Constança Cunha e Sá afirma que, hoje, na sequência da declaração da véspera do Presidente da República, «a regra geral foi silêncio», porque «ninguém se quer comprometer».

«O presidente iniciou ontem uma crise política de facto e iniciou-a da pior maneira» considera a comentadora de política da TVI explicando que «o que o Presidente faz é ir por um terceiro caminho que não leva a lado nenhum: só pode levar a mais confusão». «Porque em vez de clarificar, Cavaco Silva confundiu», sintetiza.

Constança Cunha e Sá concede que Cavaco Silva descolou do governo, «mas da pior maneira», pois, «o que Cavaco Silva fez em primeiro lugar, que é o que lhe interessa, foi salvar a pele». «Agora vamos jogar ao jogo do empurra; que é tristíssimo e ao qual o Presidente da República se presta também», diz.

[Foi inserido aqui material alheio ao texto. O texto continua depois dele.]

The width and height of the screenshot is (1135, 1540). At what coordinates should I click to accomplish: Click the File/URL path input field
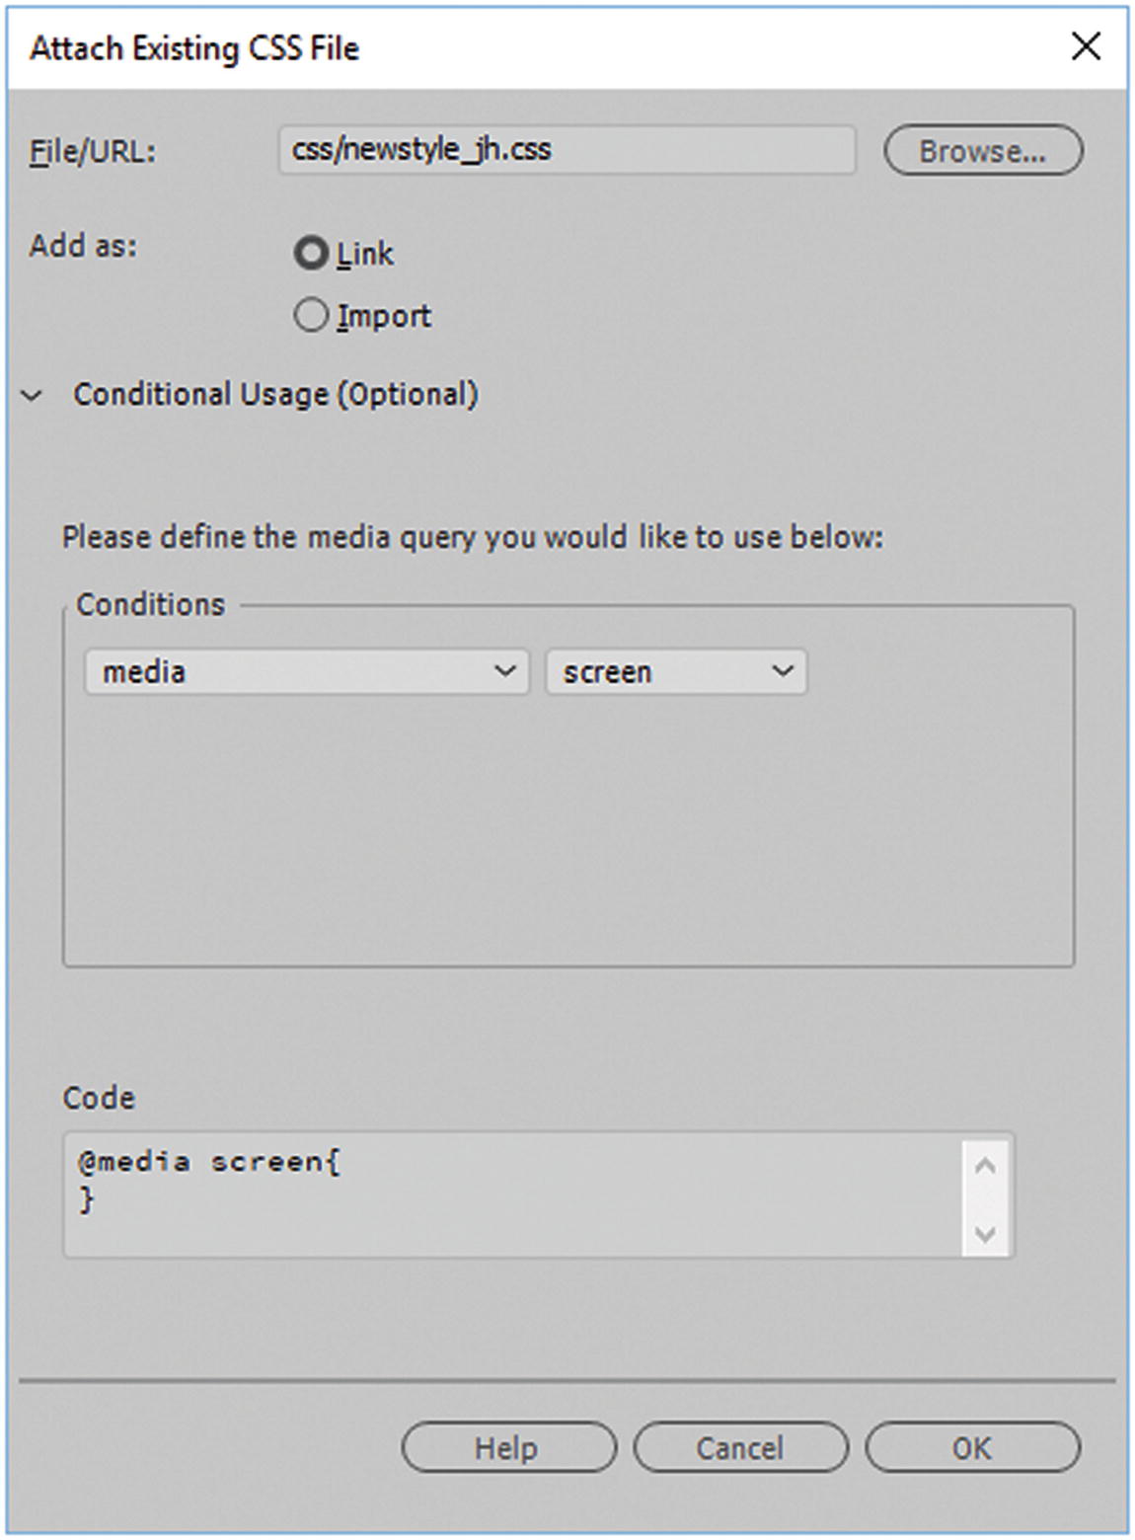(x=567, y=150)
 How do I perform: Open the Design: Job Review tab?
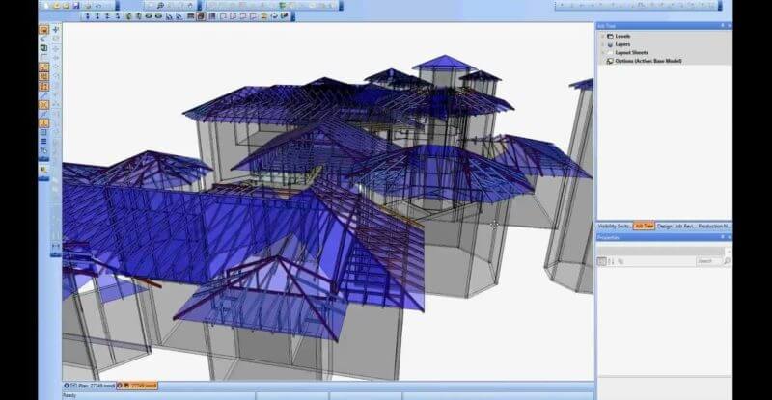click(676, 226)
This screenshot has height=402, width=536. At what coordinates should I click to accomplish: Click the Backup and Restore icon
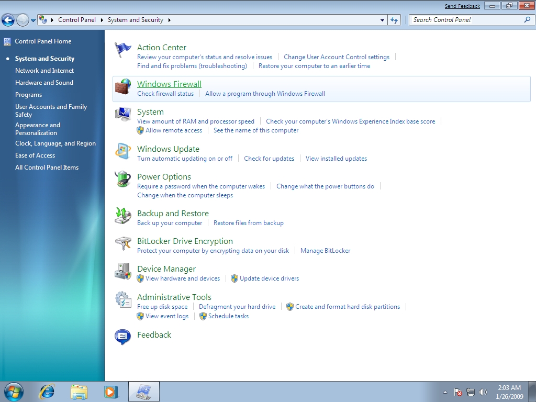pos(122,216)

A comentadora da TVI refere que «a instituição da Presidência da República também está desacreditada» e que «Cavaco Silva não tem neste momento autoridade para vir dar ralhetes aos partidos». «Ele que se colou excessivamente a este Governo», acrescenta

«Temos um presidente que não pode ser desresponsabilizado da crise em que estamos porque ele participou nela», reforça Constança Cunha e Sá afirmando que «Cavaco enterrou o Governo porque disse que estava prazo até 2014».

«Cavaco Silva entalou os partidos e agora os partidos estão a entalá-lo a ele», aponta a comentadora pedindo «um mínimo de respeito, de clarificação» e frisando que «não é com jogos de sombras e de responsabilização que isto se resolve».

«A única coisa que o Presidente tinha a fazer era convocar eleições», considera a comentadora da TVI, pois, «se considerava que não havia condições para eleições mantinha o Governo». «Agora, não ter as duas coisas é que não faz sentido nenhum», conclui.

«O adiamento da 8ª avaliação é já uma primeira consequência. Quem é que vai apresentar a reforma do Estado?», pergunta Constança Cunha e Sá dizendo que «ficar sem Governo e sem eleições é que é uma coisa surrealista». «Baseado num hipotético acordo que ele quer entre três partidos. E qual é o acordo? Os partidos estão agora a devolver-lhe a bola», diz.